Ankara'da gerçekleşen "Çocuk Yoksulluğunun Önlenmesi Konferansı"nda yapılan "Çocukların ve Ailelerin Desteklenmesi ve Topluma Katılımlarının Sağlanması" başlıklı atölyede, sosyal hizmetler koordinasyonunun ve ülke çapında sosyal politika üretmenin önemi vurgulandı.
Çocukların ve ailelerin desteklenmesi
Birleşmiş Milletler Çocuklara Yardım Fonu'nun (UNICEF) düzenlediği "Çocuk Yoksulluğunu Önleme" konferansının ikinci gününde, katılımcılar çalışma gruplarına ayrılarak altı ana başlık altında çalışmalar yürüttüler.

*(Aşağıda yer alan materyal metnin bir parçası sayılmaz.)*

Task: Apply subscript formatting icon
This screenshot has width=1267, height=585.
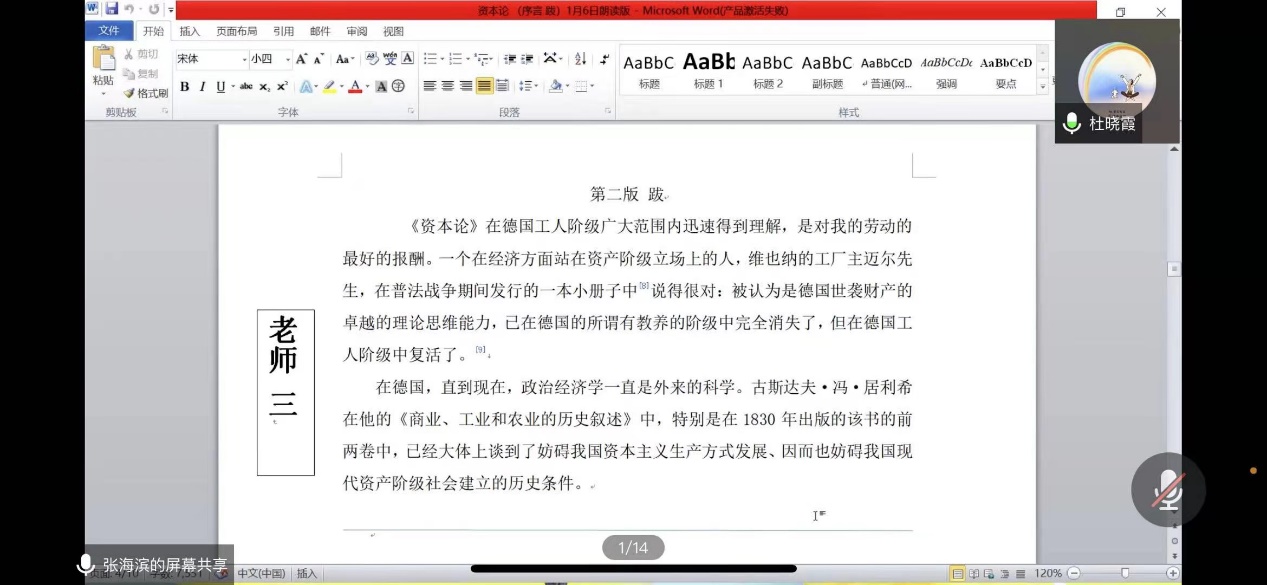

Belirlenen ana başlıklar şöyleydi:
"Çocuk İşçiliği, Erken Çocukluk, Eğitim, Temel Hizmetlere Erişim, Çocuk Koruma, Çocukların ve Ailelerin Desteklenmesi ve Topluma Katılımlarının Sağlanması ile Sivil Toplum Örgütleri (STK) ve Akademisyenlerin Çocuk Yoksulluğuna Bakışı."
"Çocukların ve ailelerin desteklenmesi ve topluma katılımlarının sağlanması" konulu atölyede Sosyal Hizmetler ve Çocuk Esirgeme Kurumu'ndan (SHÇEK), Başbakanlık ve Milli Eğitim Bakanlığı'nın (MEB) ilgili birimlerinden, Dünya Sağlık Örgütü'nden (WHO), yerel yönetimlerden temsilcilerle, "Anne Çocuk Eğitimi"nin katılımcısı kadınlar katıldı.
MEB Özel Eğitim Rehberlik Danışmanlığı, Dil ve Konuşma Güçlüğü Olan Çocuklar Daire Müdürü Levent, çocuk yoksulluğu terminolojisini başından beri benimseyemediğini söyleyerek, aslında olması gerekenin "yoksulluğu önlemek değil zenginliği azaltmak" olduğunu ifade etti.
Tekin: Eğitimden sonra eşime ve çocuğuma karşı tavrım değişti
Halk Eğitim Merkezleri'nin sağladığı Anne Çocuk Eğitimi kursuna katılan anneler bu kurslardan çok yararlandıklarını, çocuklarına nasıl davranmaları gerektiğini öğrendiklerini, eşlerinin bu sürece zaman içinde katıldığını belirttiler.
Kursun katılımcılarından Şemsi Tekin "Ben çok tecrübeli olduğumu düşünüyordum ama eğitimlere katıldıktan sonra anladım ki çok eksiklerim varmış, eğitimden sonra eşime ve çocuğuma karşı tavrım çok değişti, daha tutarlı oldu, çok faydasını gördüm" dedi.
Kadınlar eşlerinin tabi tutulduğu iki seminerin yeterli olduğunu savundu. Bununla birlikte Hacettepe Üniversitesi'nde doktora çalışması yapan Eda Kargı, erkeklerin bu çalışma içinde daha aktif olarak alınması gerektiğinin altını çizdi.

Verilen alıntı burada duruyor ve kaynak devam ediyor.